Your First Highly Available Web App on AWS

A mid-sized e-learning company runs a Moodle-based course platform for about 60,000 students across a handful of universities, and right now it lives on a single beefy server one of the founders set up three years ago. It works — until it doesn’t. The afternoon before semester exams, ten thousand students log in within the same hour to download study material, the one box runs out of memory, and the whole platform goes dark for forty minutes. Worse, the database password is sitting in a config.php file on that same server, in plain text, and it was once accidentally committed to a Git repo. The new platform lead has a clear mandate: the site must survive losing a server, survive losing a whole data-centre, and stop storing the database password in a file anyone can read. This article is the reference architecture for doing exactly that on AWS — the foundational, “this is how you do it properly the first time” version. It is deliberately not exotic. It is the pattern every team should reach for before anything fancier.

The pressures here are the ones every growing app eventually hits. Availability: a single server is a single point of failure, and “the server died” cannot be the reason 60,000 students miss an exam deadline. Spiky load: traffic is flat most of the term and then spikes 20x the week before exams, so a fixed-size fleet is either wasteful most of the time or too small exactly when it matters.

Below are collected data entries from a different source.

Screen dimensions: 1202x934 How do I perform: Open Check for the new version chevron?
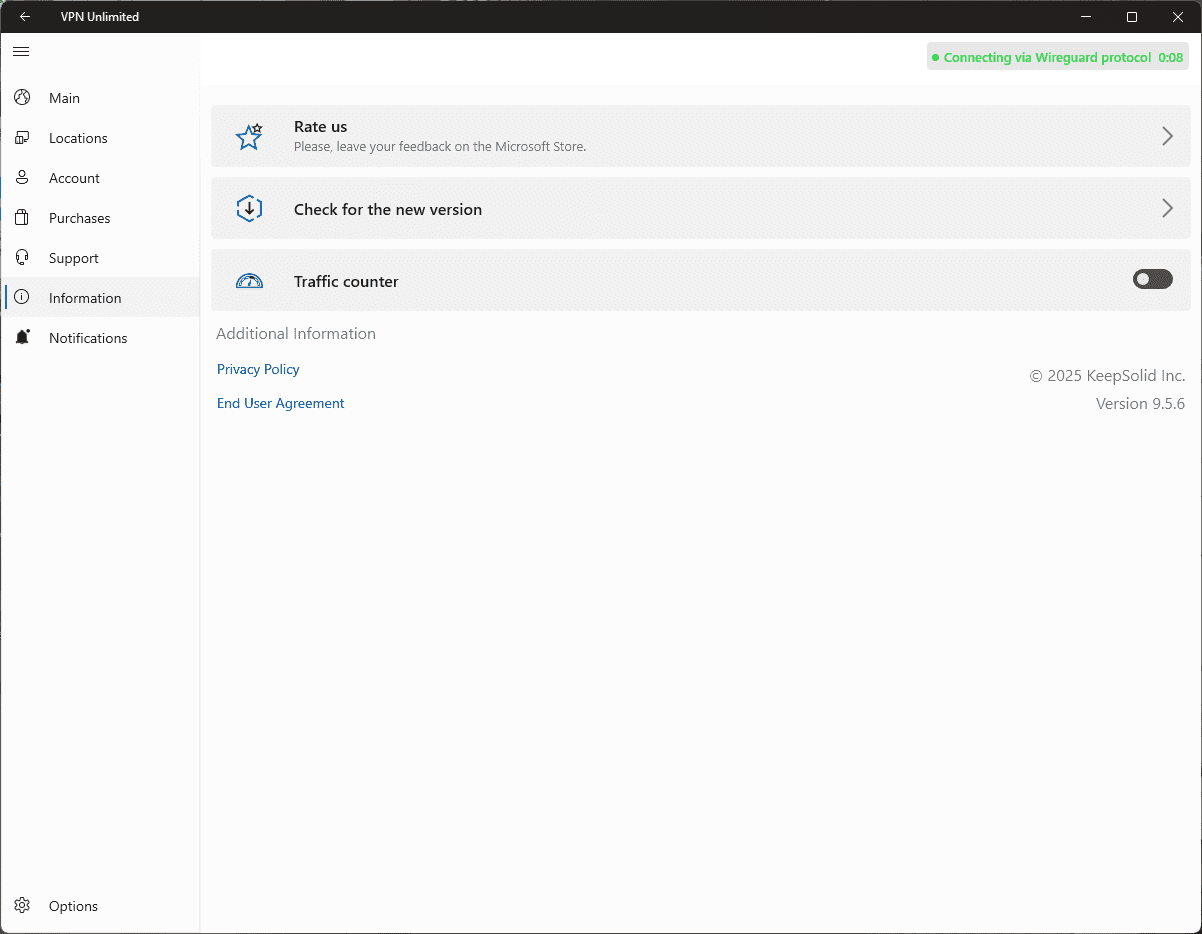(1167, 208)
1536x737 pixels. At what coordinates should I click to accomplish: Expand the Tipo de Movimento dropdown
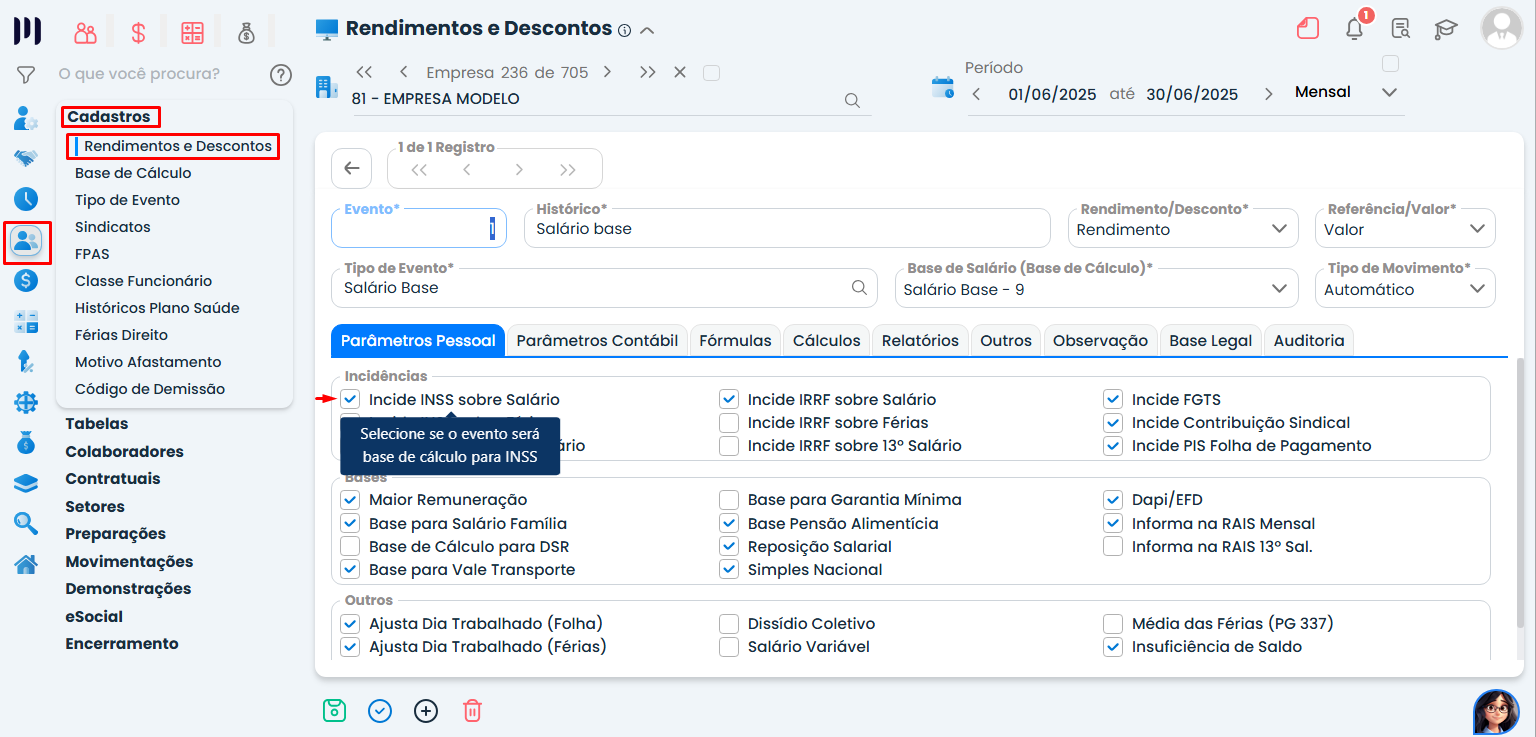(1405, 289)
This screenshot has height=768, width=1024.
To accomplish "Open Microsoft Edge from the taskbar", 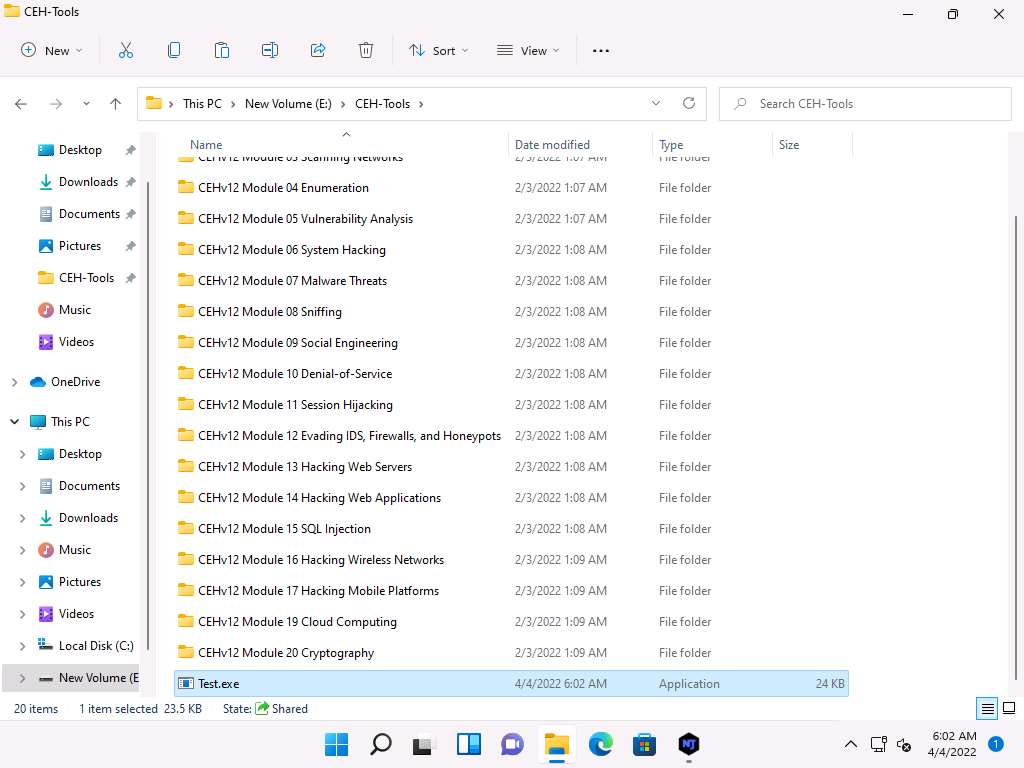I will 600,744.
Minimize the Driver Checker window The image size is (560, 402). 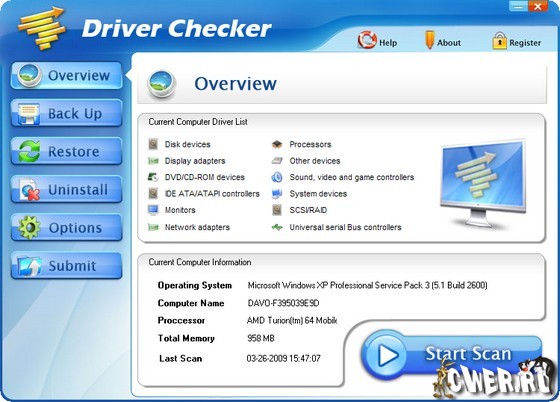[x=518, y=6]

Security: a database password in a config file is a breach waiting to happen, and the team has already been burned by leaking credentials into Git once. And cost: this is a budget-conscious shop, so the design has to be cheap when traffic is low and only spend money when students actually show up. High availability on AWS is the pattern that answers all four at once — by spreading the app across independent failure domains and letting it grow and shrink with demand.

Why not just a bigger server

The tempting shortcut is to buy a bigger box, and it is worth naming why that fails, because someone on the team will suggest it.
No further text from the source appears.